I need a code or idea for the case that we have a dataset of 1000 rows. I want to subsample from rows with the size of 800 for multiple times (I dont know how many times should I repeat). How should I control that all members would be picked at least in one run? I need the code in r.
To make the question more clear, lets define the row names as:
rownames(dataset) = A,B,C,D,E,F,G,H,J,I
if I subsample 3 times:
A,B,C,D,E,F,G,H
D,E,A,B,H,J,F,C
F,H,E,A,B,C,D,J
The I is not in any of the subsample sets. I would like to do subsampling for 90 or 80 percent of the data for many times but I expect all the rows would be chosen at least in one of the subsample sets. In the above sample the element I should be picked in at least one of the subsamples.

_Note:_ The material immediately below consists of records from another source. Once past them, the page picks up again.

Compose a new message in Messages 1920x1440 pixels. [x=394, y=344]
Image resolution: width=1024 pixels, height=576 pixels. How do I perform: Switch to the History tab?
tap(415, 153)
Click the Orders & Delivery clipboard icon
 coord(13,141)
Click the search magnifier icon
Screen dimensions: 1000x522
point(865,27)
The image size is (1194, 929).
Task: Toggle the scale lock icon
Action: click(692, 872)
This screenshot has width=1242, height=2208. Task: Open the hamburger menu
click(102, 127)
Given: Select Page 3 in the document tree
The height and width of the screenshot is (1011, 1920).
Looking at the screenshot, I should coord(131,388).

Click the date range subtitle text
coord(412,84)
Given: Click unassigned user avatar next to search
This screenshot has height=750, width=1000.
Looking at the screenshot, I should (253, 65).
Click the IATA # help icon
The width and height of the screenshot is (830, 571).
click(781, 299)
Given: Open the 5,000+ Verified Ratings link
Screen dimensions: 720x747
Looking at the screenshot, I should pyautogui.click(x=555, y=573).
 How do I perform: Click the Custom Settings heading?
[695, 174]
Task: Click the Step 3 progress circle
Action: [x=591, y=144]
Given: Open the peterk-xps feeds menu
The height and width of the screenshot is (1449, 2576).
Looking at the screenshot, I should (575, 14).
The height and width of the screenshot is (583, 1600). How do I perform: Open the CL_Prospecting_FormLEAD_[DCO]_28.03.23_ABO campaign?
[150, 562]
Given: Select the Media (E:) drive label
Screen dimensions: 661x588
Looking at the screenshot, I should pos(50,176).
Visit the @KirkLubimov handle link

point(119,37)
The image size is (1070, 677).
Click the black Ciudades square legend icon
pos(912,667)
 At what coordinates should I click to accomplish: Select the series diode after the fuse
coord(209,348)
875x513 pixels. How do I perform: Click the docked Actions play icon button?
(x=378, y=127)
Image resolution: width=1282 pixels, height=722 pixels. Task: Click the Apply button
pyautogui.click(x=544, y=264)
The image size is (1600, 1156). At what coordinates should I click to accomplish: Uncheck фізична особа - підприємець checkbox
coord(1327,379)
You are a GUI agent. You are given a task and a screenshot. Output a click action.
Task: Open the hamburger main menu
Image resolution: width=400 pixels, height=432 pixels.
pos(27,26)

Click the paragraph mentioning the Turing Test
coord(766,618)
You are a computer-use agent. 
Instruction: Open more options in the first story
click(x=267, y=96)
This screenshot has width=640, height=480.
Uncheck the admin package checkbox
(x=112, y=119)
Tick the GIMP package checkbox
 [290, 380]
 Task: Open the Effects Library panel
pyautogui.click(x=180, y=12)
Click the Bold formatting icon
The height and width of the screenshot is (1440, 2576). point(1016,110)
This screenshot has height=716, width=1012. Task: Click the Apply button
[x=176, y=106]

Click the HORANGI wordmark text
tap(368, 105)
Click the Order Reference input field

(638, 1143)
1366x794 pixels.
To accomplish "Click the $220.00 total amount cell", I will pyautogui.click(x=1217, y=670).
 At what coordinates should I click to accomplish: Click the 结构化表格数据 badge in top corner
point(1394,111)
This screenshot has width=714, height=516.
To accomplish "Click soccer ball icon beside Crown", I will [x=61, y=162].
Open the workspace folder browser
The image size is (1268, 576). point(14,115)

CodePudding user response:
One way to do this is random sampling without replacement to designate a set of "forced" random picks, in other words have a single guaranteed appearance of each row, and decide ahead of time which subsample that guaranteed appearance will be in. Then, randomly sample the rest of the subsample.
num_rows = 1000
num_subsamples = 1000
subsample_size = 900
full_index = 1:num_rows
dat = data.frame(i = full_index)
# Randomly assign guaranteed subsamples
# Make sure that we don't accidentally assign more than the subsample size
# If we're subsampling 90% of the data, it'll take at most a few tries
biggest_guaranteed_subsample = num_rows
while (biggest_guaranteed_subsample > subsample_size) {
# Assign the subsample that the row is guaranteed to appear in
dat$guarantee = sample(1:num_subsamples, replace = TRUE)
# Find the subsample with the most guaranteed slots taken
biggest_guaranteed_subsample = max(table(dat$guarantee))
}
# Assign subsamples
for (ss in 1:num_subsamples) {
# Pick out any rows guaranteed a slot in that subsample
my_sub = dat[dat$guarantee == ss, 'i']
# And randomly select the rest
my_sub = c(my_sub, sample(full_index[!(full_index %in% my_sub)],
subsample_size - length(my_sub),
replace = FALSE))
# Do your subsample calculation here
}